EXERCISE TEXT:
The new Copilot app for Windows 11 is really just Microsoft Edge.
— BobPony.com (@TheBobPony) April 6, 2026
Renaming "mscopilot.exe" to "msedge.exe" and its folder from "Copilot" to "Edge" will simply launch Microsoft Edge.
FYI, The actual Microsoft Edge browser and Edge WebView2 has already been uninstalled. pic.twitter.com/cWB7PeDGFN
Microsoft just released a new standalone Copilot app for Windows 11. It started showing up in the Microsoft Store and got pinned to taskbars for some users over the past couple days.
It didn’t take long for people to poke around the files and realize it wasn’t what they expected. The app is basically Microsoft Edge in disguise. Rename mscopilot.exe to msedge.exe and change the folder from Copilot to Edge, and it fires up the full browser. The trick works even if you already uninstalled the regular Edge and its WebView2 runtime.
Bob Pony caught it first. The Windows tinkerer posted a short video on X demonstrating the rename. It racked up more than 400,000 views almost immediately.
Then another user, Yae Mica, dropped an even simpler workaround. The app is already baked into your normal Microsoft Edge installation. You can just rename the folder or create a symlink pointing to Copilot, run mscopilot.exe, and it works without installing a second copy at all.
Under the hood, Microsoft switched this version from native WinUI code to web components. It makes updates easier, but early tests show the app now eats more RAM than before. When you launch it, you still get the usual Copilot chat screen and AI answers pulled from the web. Functionally, nothing is broken. It just feels less like a fresh native tool and more like a repackaged browser.
Plenty of users on X called it lazy or desperate. A few pointed out that it still needs the web to work anyway, so a browser engine was inevitable. Others just shrugged and said classic Microsoft bloat. One person tested it on macOS and found the same stripped-down Edge treatment there too.
I just checked the MacOS version and it's basically a stripped down version of Microsoft Edge.
— Delta - Licensed Copium Dealer (@deltasyn) April 6, 2026
Ten billion dollars well spent. pic.twitter.com/Q1pJRtuA8R
For now, the app sits in the Store as an optional download for most Windows 11 machines. Newer Copilot+ PCs get it pre-installed. Microsoft has not commented publicly on the rename findings or the bundled Edge code. The company has spent the past year dialing back some of its more aggressive Copilot integrations after user pushback.
More recently, they publicly committed to major changes to boost the user experience on Windows. That includes integrating AI “where it’s most meaningful,” not in apps like the Notepad and the screenshot tool.
That said, Microsoft hasn’t said anything yet about the close tie to Edge. For now, the app sits there as an optional download while the jokes keep rolling in.

TO DO:
Reproduce the passage of the Copilot app article word for word, between "FYI, The actual" and "its WebView2 runtime.", inclusive.

MATERIAL PROVIDED:
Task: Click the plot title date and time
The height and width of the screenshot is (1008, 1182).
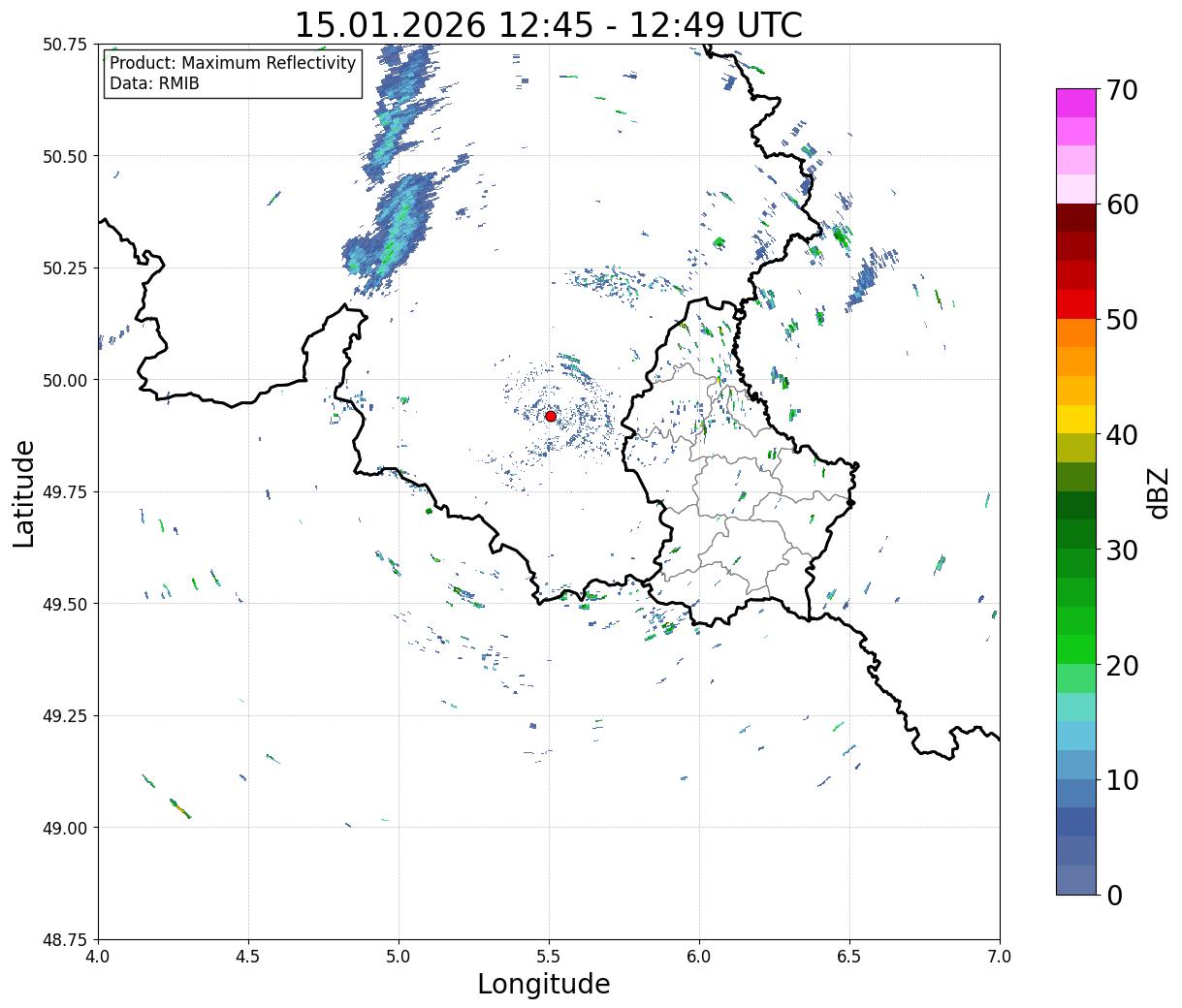Action: (x=548, y=24)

WRITTEN REPLY:
FYI, The actual Microsoft Edge browser and Edge WebView2 has already been uninstalled. pic.twitter.com/cWB7PeDGFN
Microsoft just released a new standalone Copilot app for Windows 11. It started showing up in the Microsoft Store and got pinned to taskbars for some users over the past couple days.
It didn’t take long for people to poke around the files and realize it wasn’t what they expected. The app is basically Microsoft Edge in disguise. Rename mscopilot.exe to msedge.exe and change the folder from Copilot to Edge, and it fires up the full browser. The trick works even if you already uninstalled the regular Edge and its WebView2 runtime.